Material provided -
= = = = = = =

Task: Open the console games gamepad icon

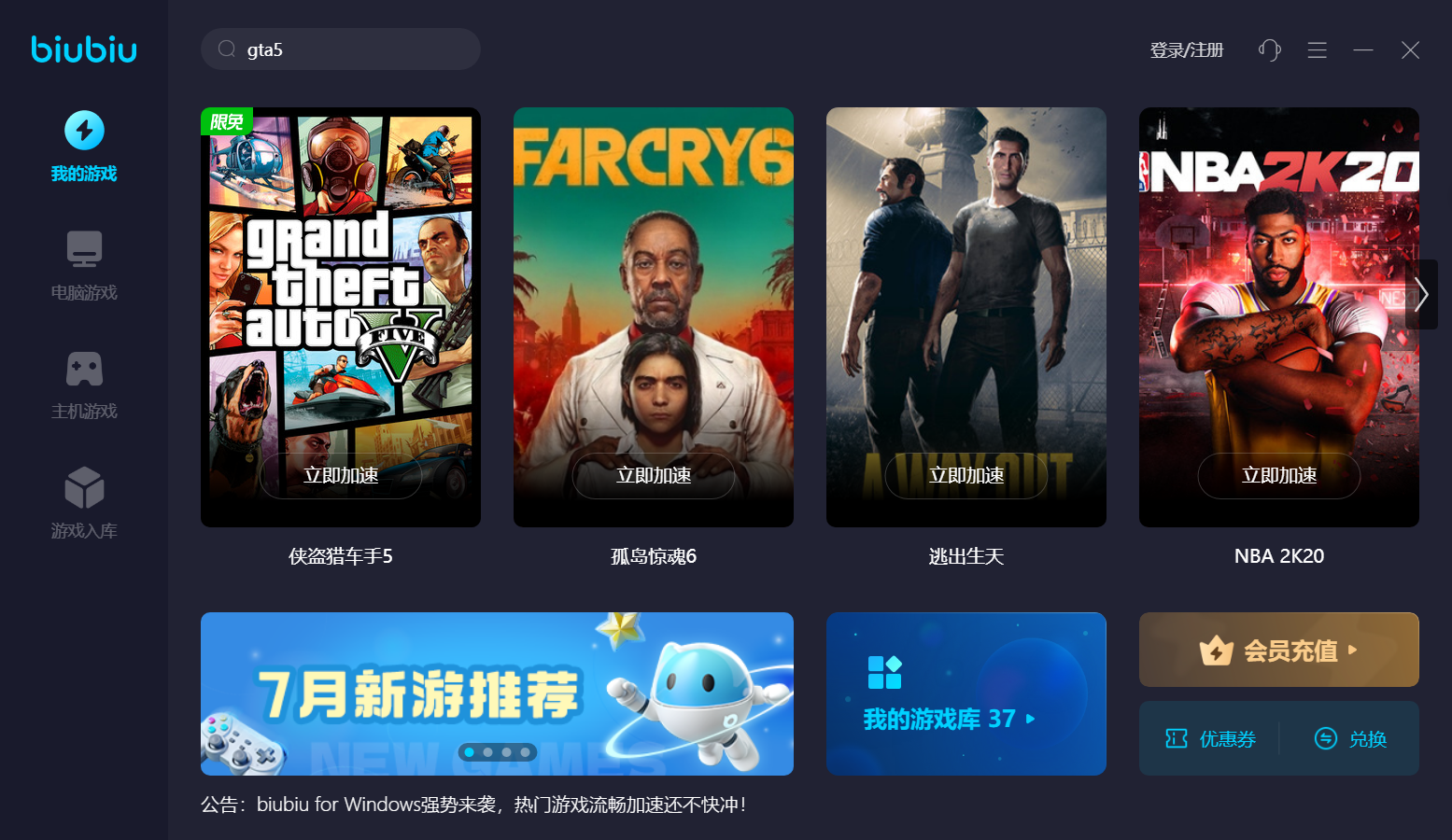Action: [84, 369]
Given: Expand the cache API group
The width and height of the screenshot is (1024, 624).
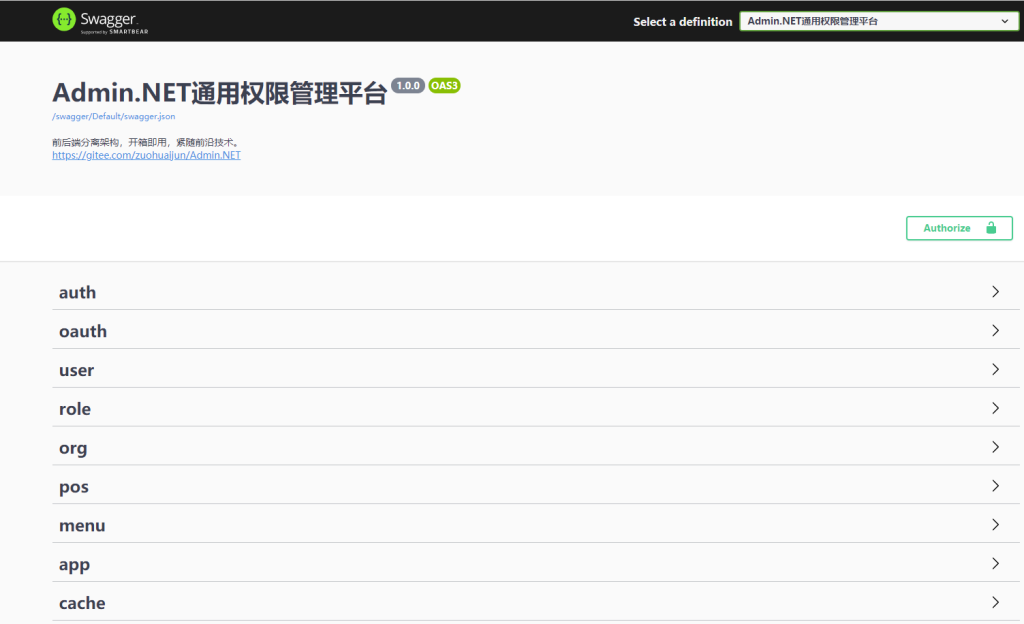Looking at the screenshot, I should [82, 603].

= = = = = = =

Recast the lines of the items above as a Markdown table with the columns Row and Line Text. Number each line in Row, skip blank lines, and leave the pictures out.

Completed task -
| Row | Line Text |
|---|---|
| 1 | Task: Open the console games gamepad icon |
| 2 | Action: [84, 369] |
| 3 | Given: Expand the cache API group |
| 4 | The width and height of the screenshot is (1024, 624). |
| 5 | Looking at the screenshot, I should [82, 603]. |